#### Requirement
Render every line of the records below as a JSON list of strings, one string per line, leaving out blank lines. Omit the pictures from your answer.

Data excerpts START

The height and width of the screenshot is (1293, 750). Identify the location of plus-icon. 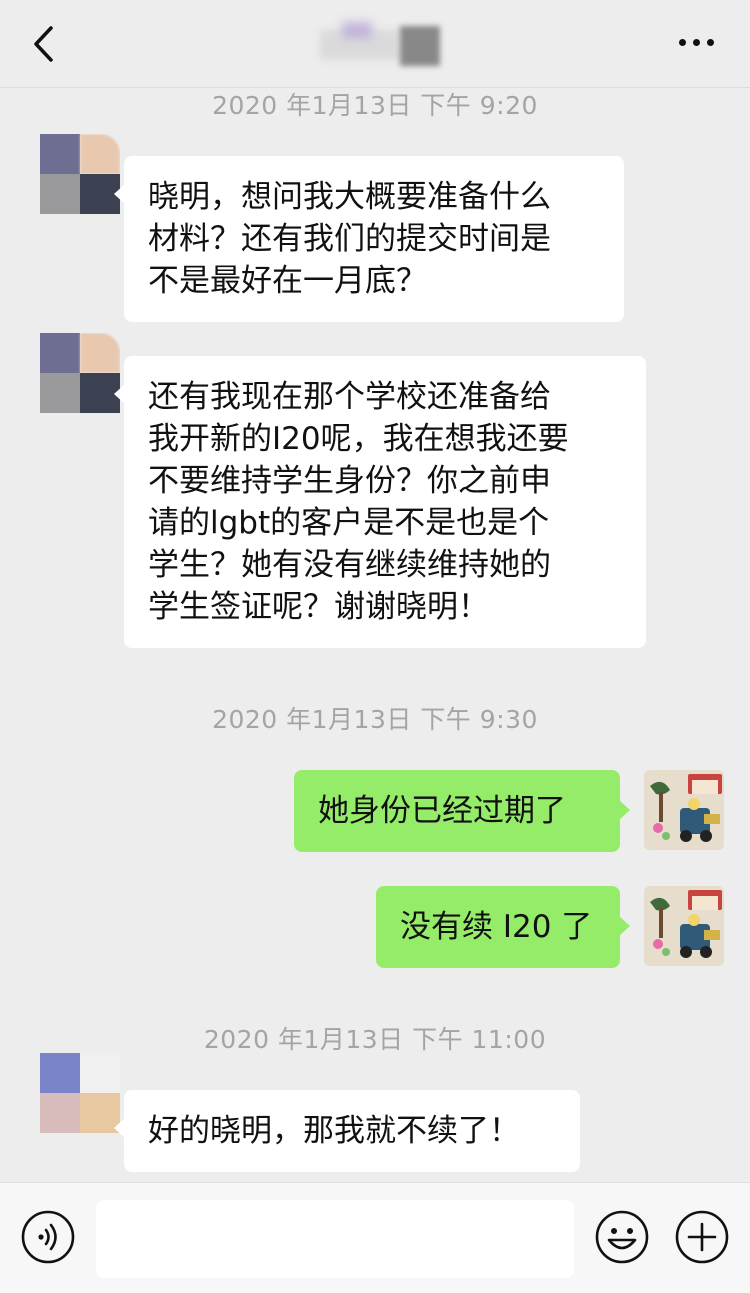
(702, 1237).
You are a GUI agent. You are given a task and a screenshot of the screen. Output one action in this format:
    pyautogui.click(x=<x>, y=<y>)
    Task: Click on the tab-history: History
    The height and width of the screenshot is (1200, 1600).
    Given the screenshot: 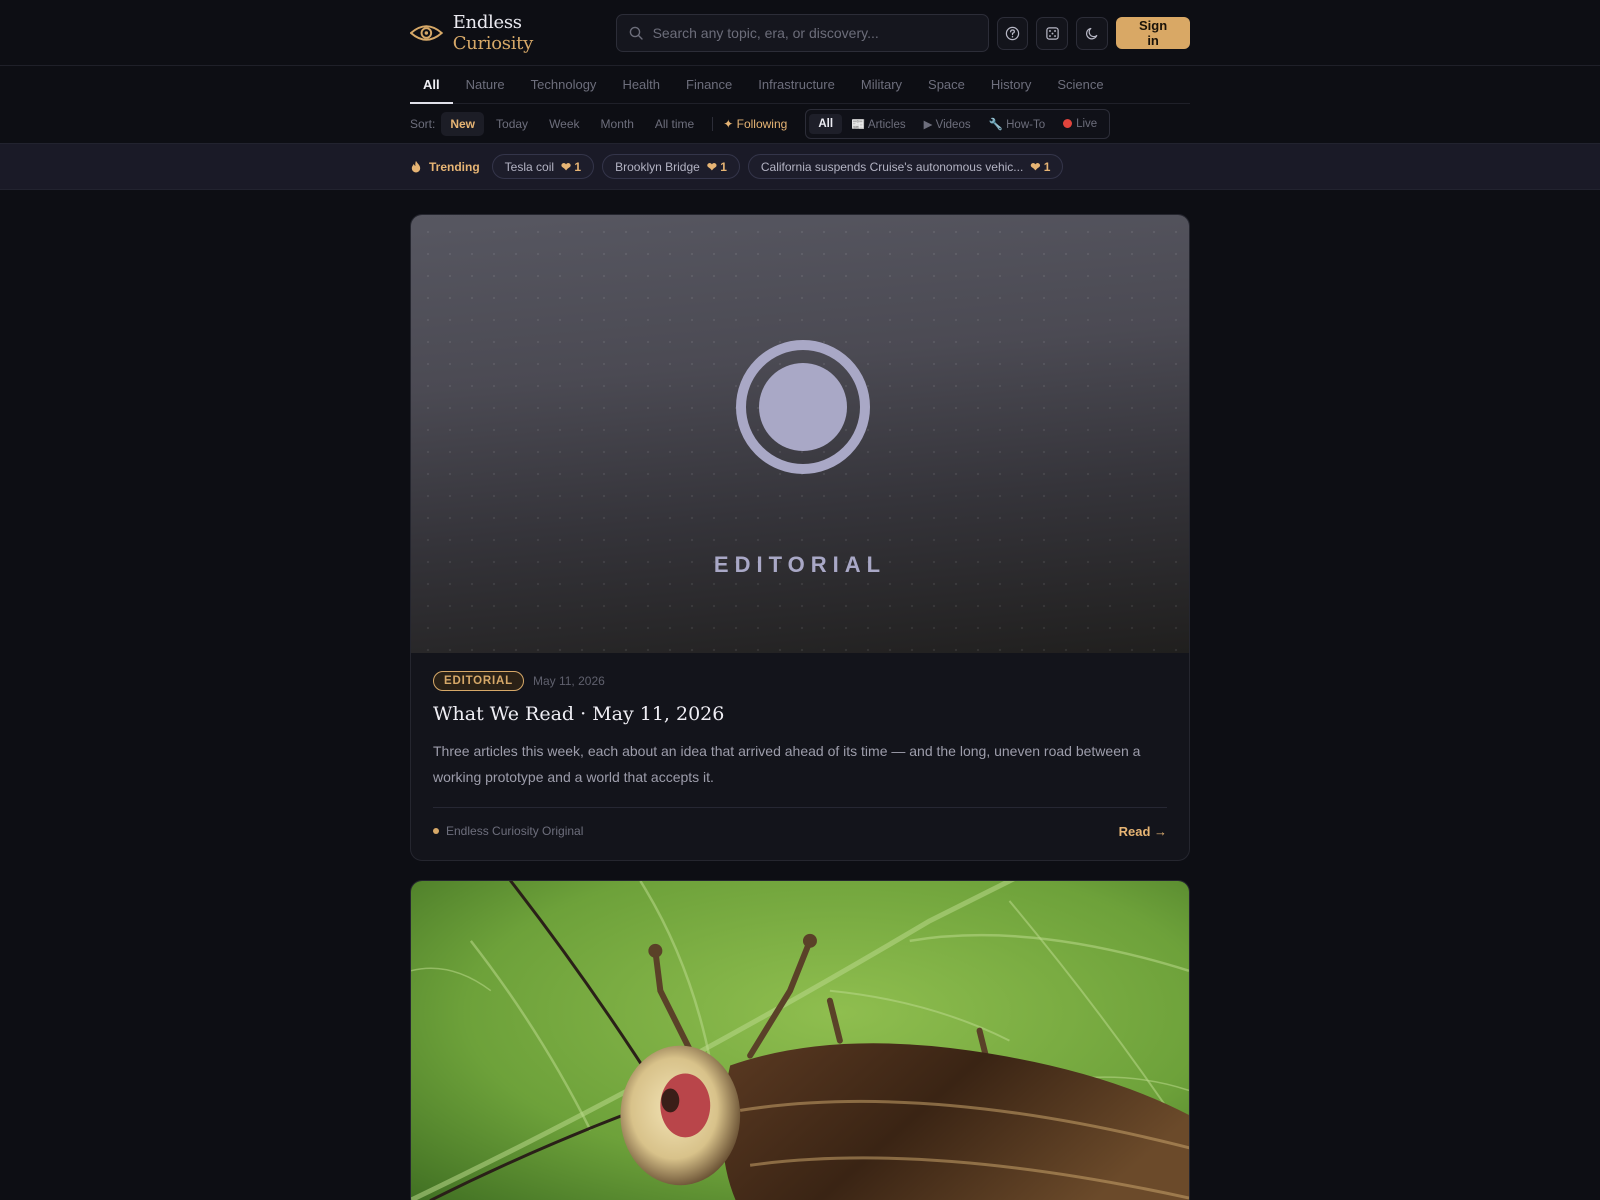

Data excerpts END

#### Expected answer
[
  "The height and width of the screenshot is (1293, 750). Identify the location of plus-icon. ",
  "(702, 1237).",
  "You are a GUI agent. You are given a task and a screenshot of the screen. Output one action in this format:",
  "    pyautogui.click(x=<x>, y=<y>)",
  "    Task: Click on the tab-history: History",
  "    The height and width of the screenshot is (1200, 1600).",
  "    Given the screenshot: "
]